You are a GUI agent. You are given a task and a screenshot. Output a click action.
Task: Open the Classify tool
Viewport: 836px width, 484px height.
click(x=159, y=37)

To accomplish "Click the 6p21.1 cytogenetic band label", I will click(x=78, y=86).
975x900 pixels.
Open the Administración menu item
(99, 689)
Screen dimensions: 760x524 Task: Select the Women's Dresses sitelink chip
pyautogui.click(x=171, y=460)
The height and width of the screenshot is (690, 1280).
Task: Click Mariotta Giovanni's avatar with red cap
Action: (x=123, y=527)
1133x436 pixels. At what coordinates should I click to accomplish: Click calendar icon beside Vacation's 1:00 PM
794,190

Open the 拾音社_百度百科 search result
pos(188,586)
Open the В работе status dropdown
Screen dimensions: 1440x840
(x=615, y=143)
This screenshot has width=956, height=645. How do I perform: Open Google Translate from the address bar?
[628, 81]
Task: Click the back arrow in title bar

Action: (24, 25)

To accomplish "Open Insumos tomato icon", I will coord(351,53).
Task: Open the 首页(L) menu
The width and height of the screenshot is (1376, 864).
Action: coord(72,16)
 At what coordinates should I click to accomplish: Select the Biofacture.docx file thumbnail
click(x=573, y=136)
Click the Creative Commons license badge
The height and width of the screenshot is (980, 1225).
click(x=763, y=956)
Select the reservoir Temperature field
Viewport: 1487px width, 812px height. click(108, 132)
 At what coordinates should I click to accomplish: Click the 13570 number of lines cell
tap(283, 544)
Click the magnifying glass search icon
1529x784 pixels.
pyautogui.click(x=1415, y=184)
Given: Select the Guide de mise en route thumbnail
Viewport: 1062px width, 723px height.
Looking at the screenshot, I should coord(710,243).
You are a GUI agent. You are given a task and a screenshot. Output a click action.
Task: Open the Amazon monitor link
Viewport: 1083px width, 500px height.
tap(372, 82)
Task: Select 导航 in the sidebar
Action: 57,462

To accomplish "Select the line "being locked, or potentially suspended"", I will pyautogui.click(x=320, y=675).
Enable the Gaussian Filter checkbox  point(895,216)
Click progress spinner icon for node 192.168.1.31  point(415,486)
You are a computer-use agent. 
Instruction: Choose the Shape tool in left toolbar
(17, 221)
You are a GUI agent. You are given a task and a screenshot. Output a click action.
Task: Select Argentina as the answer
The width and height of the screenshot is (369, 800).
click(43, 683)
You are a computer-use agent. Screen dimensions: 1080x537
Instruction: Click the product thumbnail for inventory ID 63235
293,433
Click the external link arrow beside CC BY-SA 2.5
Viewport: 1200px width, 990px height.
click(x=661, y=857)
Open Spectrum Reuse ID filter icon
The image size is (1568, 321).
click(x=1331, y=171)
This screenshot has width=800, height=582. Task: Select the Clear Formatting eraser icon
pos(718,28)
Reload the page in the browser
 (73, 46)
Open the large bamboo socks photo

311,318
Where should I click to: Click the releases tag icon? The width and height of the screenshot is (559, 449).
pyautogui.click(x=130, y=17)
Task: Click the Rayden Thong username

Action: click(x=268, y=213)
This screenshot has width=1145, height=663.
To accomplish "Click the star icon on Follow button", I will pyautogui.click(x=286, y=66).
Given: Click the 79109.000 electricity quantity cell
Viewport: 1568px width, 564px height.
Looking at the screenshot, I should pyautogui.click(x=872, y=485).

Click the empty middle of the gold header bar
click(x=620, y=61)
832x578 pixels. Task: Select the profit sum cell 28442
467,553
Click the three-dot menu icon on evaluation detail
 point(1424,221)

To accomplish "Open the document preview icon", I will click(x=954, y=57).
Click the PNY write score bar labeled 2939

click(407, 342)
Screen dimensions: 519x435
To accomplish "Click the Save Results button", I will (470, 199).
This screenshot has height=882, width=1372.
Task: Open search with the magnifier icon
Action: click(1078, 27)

» Description of the task: Give the data again. Keep every line identical.

» Answer box:
You are a GUI agent. You are given a task and a screenshot. Output a click action.
Task: Open the Classify tool
Viewport: 836px width, 484px height.
click(x=159, y=37)

To accomplish "Click the 6p21.1 cytogenetic band label", I will click(x=78, y=86).
975x900 pixels.
Open the Administración menu item
(99, 689)
Screen dimensions: 760x524 Task: Select the Women's Dresses sitelink chip
pyautogui.click(x=171, y=460)
The height and width of the screenshot is (690, 1280).
Task: Click Mariotta Giovanni's avatar with red cap
Action: (x=123, y=527)
1133x436 pixels. At what coordinates should I click to accomplish: Click calendar icon beside Vacation's 1:00 PM
794,190

Open the 拾音社_百度百科 search result
pos(188,586)
Open the В работе status dropdown
Screen dimensions: 1440x840
(x=615, y=143)
This screenshot has width=956, height=645. How do I perform: Open Google Translate from the address bar?
[628, 81]
Task: Click the back arrow in title bar

Action: (24, 25)

To accomplish "Open Insumos tomato icon", I will coord(351,53).
Task: Open the 首页(L) menu
The width and height of the screenshot is (1376, 864).
Action: coord(72,16)
 At what coordinates should I click to accomplish: Select the Biofacture.docx file thumbnail
click(x=573, y=136)
Click the Creative Commons license badge
The height and width of the screenshot is (980, 1225).
click(x=763, y=956)
Select the reservoir Temperature field
Viewport: 1487px width, 812px height. click(108, 132)
 At what coordinates should I click to accomplish: Click the 13570 number of lines cell
tap(283, 544)
Click the magnifying glass search icon
1529x784 pixels.
pyautogui.click(x=1415, y=184)
Given: Select the Guide de mise en route thumbnail
Viewport: 1062px width, 723px height.
Looking at the screenshot, I should coord(710,243).
You are a GUI agent. You are given a task and a screenshot. Output a click action.
Task: Open the Amazon monitor link
Viewport: 1083px width, 500px height.
tap(372, 82)
Task: Select 导航 in the sidebar
Action: 57,462

To accomplish "Select the line "being locked, or potentially suspended"", I will pyautogui.click(x=320, y=675).
Enable the Gaussian Filter checkbox  point(895,216)
Click progress spinner icon for node 192.168.1.31  point(415,486)
You are a computer-use agent. 
Instruction: Choose the Shape tool in left toolbar
(17, 221)
You are a GUI agent. You are given a task and a screenshot. Output a click action.
Task: Select Argentina as the answer
The width and height of the screenshot is (369, 800).
click(43, 683)
You are a computer-use agent. Screen dimensions: 1080x537
Instruction: Click the product thumbnail for inventory ID 63235
293,433
Click the external link arrow beside CC BY-SA 2.5
Viewport: 1200px width, 990px height.
click(x=661, y=857)
Open Spectrum Reuse ID filter icon
The image size is (1568, 321).
click(x=1331, y=171)
This screenshot has width=800, height=582. Task: Select the Clear Formatting eraser icon
pos(718,28)
Reload the page in the browser
 (73, 46)
Open the large bamboo socks photo

311,318
Where should I click to: Click the releases tag icon? The width and height of the screenshot is (559, 449).
pyautogui.click(x=130, y=17)
Task: Click the Rayden Thong username

Action: click(x=268, y=213)
This screenshot has width=1145, height=663.
To accomplish "Click the star icon on Follow button", I will pyautogui.click(x=286, y=66).
Given: Click the 79109.000 electricity quantity cell
Viewport: 1568px width, 564px height.
Looking at the screenshot, I should pyautogui.click(x=872, y=485).

Click the empty middle of the gold header bar
click(x=620, y=61)
832x578 pixels. Task: Select the profit sum cell 28442
467,553
Click the three-dot menu icon on evaluation detail
 point(1424,221)

To accomplish "Open the document preview icon", I will click(x=954, y=57).
Click the PNY write score bar labeled 2939

click(407, 342)
Screen dimensions: 519x435
To accomplish "Click the Save Results button", I will (470, 199).
This screenshot has height=882, width=1372.
Task: Open search with the magnifier icon
Action: click(1078, 27)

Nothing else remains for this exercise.